- **Challenge**:
Rewrite the section of the post below about a soldier's death that opens with the words "My son always" and closes with "not our criticism...", substituting "soldiers" for "troops".

- **Source passage**:
I am somewhat close to this soldiers wife. We have talked many times through the past 14 months. I called her this morning...because one of the young girlfriends I talk to online said that she had heard her soldier had a shrapnel wound but didn't know if his friend was trying to be funny. I couldn't get my son online...so I called the wife....she was screeching...I guess they were just there to tell her...she said "my husband is dead, my husband is dead"! I couldn't believe what I was hearing...I said what? She said Ron is dead! I immediately started sobbing....now I am at a loss...I don't know what to do or what to think....
My son always gets to me so I hear the bad news first...this time I haven't heard from him. I am so scared...I just have to trust that he is okay...but emotionally-he will never be okay from this. And I don't have my momma wings around him right now. Please pray for him and all the troops that are working so hard day after day. They need our support, not our criticism...

- **Dataset extract**:
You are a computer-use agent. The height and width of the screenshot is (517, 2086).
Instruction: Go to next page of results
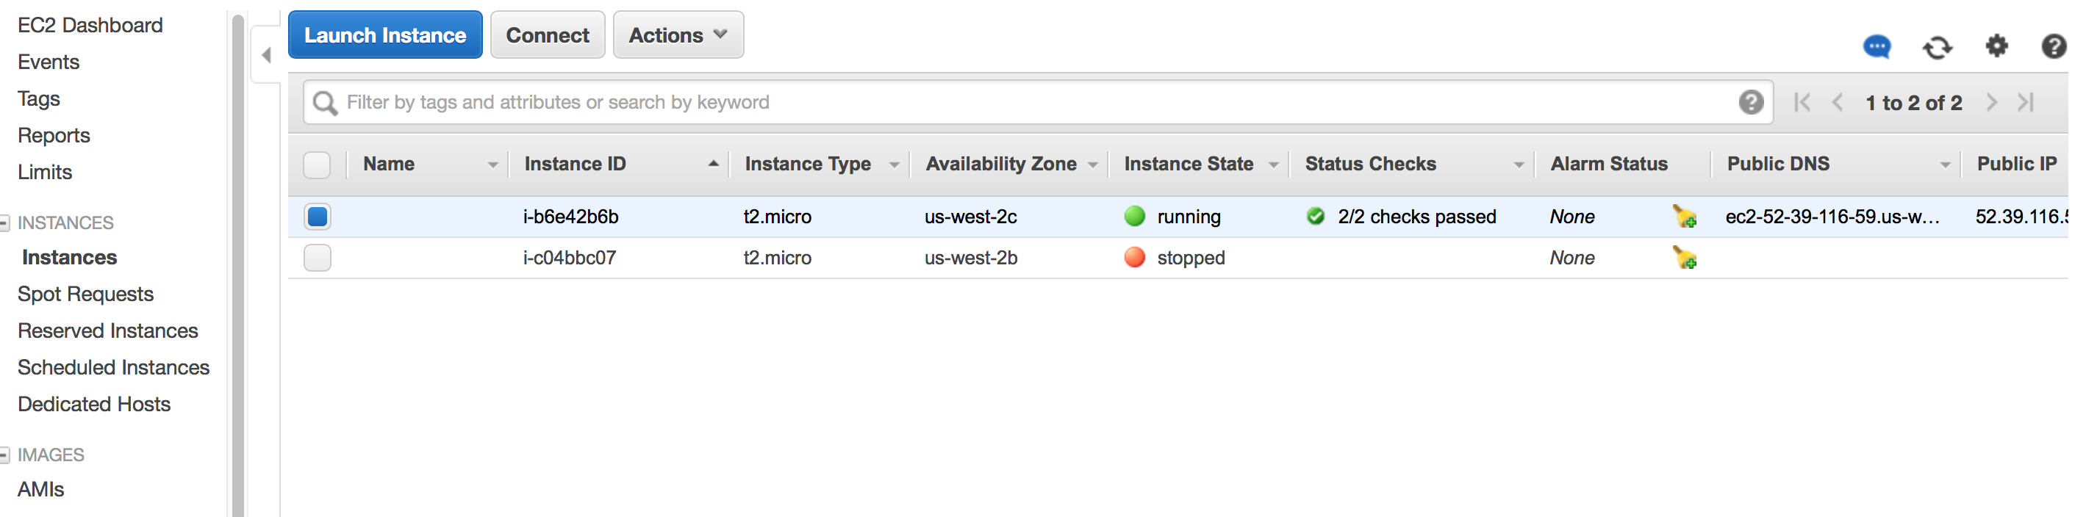[1991, 103]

- **Solution to this task**:
My son always gets to me so I hear the bad news first...this time I haven't heard from him. I am so scared...I just have to trust that he is okay...but emotionally-he will never be okay from this. And I don't have my momma wings around him right now. Please pray for him and all the soldiers that are working so hard day after day. They need our support, not our criticism...